Disputes are an inevitable outcome of so many high-value projects, and the significant disputes in the MENA region involve a range of jurisdictions and legal regimes comprising civil and Shariah law. The value of construction disputes in the region has increased exponentially in recent years to an average of $90.4 million in 2021 — up from $86 million in 2020 and $62 million in 2019, with the highest value dispute valued around $1 billion. 


Legal Finance Provides Certainty to Construction Companies 


The lack of certainty over the availability and cost of capital is a perennial problem for construction companies. To embark on large-scale construction projects that will take years to reach conclusion, contractors and companies typically rely on borrowing or partnering with larger players to obtain project capital. However, banks may deny loans or impose onerous covenants, and partnerships can go awry, exposing companies to further legal and economic risks.  

This is why many companies in the sector are increasingly turning to legal finance as an alternative form of project financing. Given the sensitivity of these companies to disruptions to all parts of the supply chain, unfulfilled contractual obligations are common among construction companies. The prevalence of large-scale disputes therefore makes these companies good candidates for legal finance.

By leveraging their legal assets through legal finance, construction companies reduce the need for extensive counterparty credit or project operational risk assessment typically required when obtaining bank financing. Legal finance provides an innovative source of capital that carries none of the economic risks and operational constraints associated with bank loans, inventory-backed financings or project partnerships.

Legal finance provides construction claimants with immediate capital to pursue their high value claims or to accelerate or “monetize” a portion of the expected damages for their pending matters. Capital is typically provided on a non-recourse basis, meaning that if the dispute is resolved unsuccessfully, the claimant owes no portion of the capital back to the legal finance provider.

Companies with multiple qualifying matters can also secure a large capital facility that pools these matters in a single funding vehicle. Capital provided via this type of portfolio financing structure may be used for virtually any business purpose. Thus, legal finance allows claimants to pursue high value disputes while continuing to operate their businesses, without drawing from their own cash resources.
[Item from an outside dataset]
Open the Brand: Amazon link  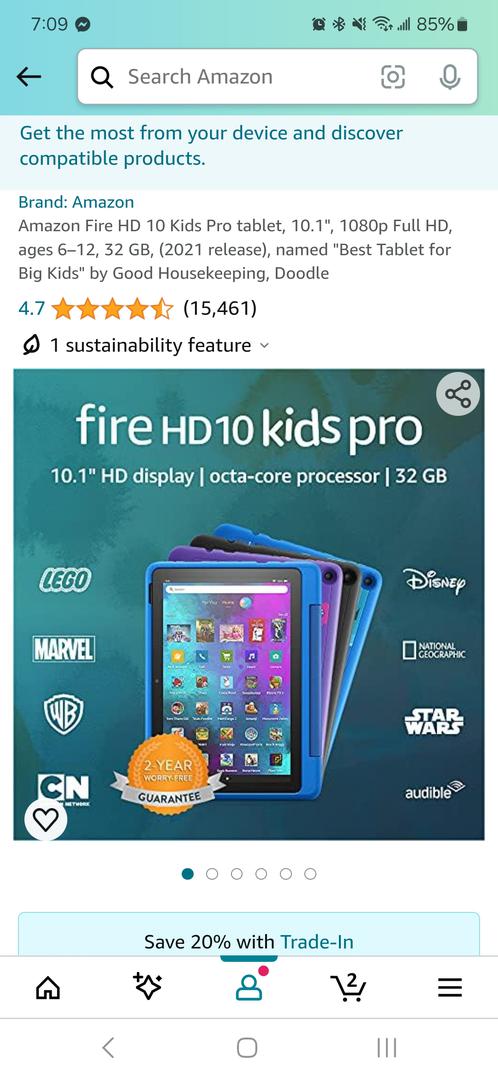coord(76,202)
It adds certainty around budgets, either by removing the cost and duration risk associated with paying lawyers, or by “locking in” a minimum recovery in a monetization arrangement — or both, in scenarios in which a construction company finances a portfolio of matters.



Legal Financiers Can Provide the Expertise Needed in Major Construction Disputes

Given the inherent riskiness of construction disputes, claimants often benefit from partnering with a legal finance provider with deep expertise in bringing these types of claims. Finance providers can provide insights on a variety of aspects crucial to a successful outcome, including case strategy, counsel or arbitrator selection, budget consultation and judgment enforceability.

The construction industry is likely to face continued turbulence in coming years, and legal finance will serve as an essential risk management tool for parties in construction disputes. At a time when capital must be preserved for other business needs, legal finance can remove litigation or arbitration costs, conserve working capital, and unlock the value of pending legal assets. Given this, leaders in the construction sector are well served to build relationships with leading providers of legal finance.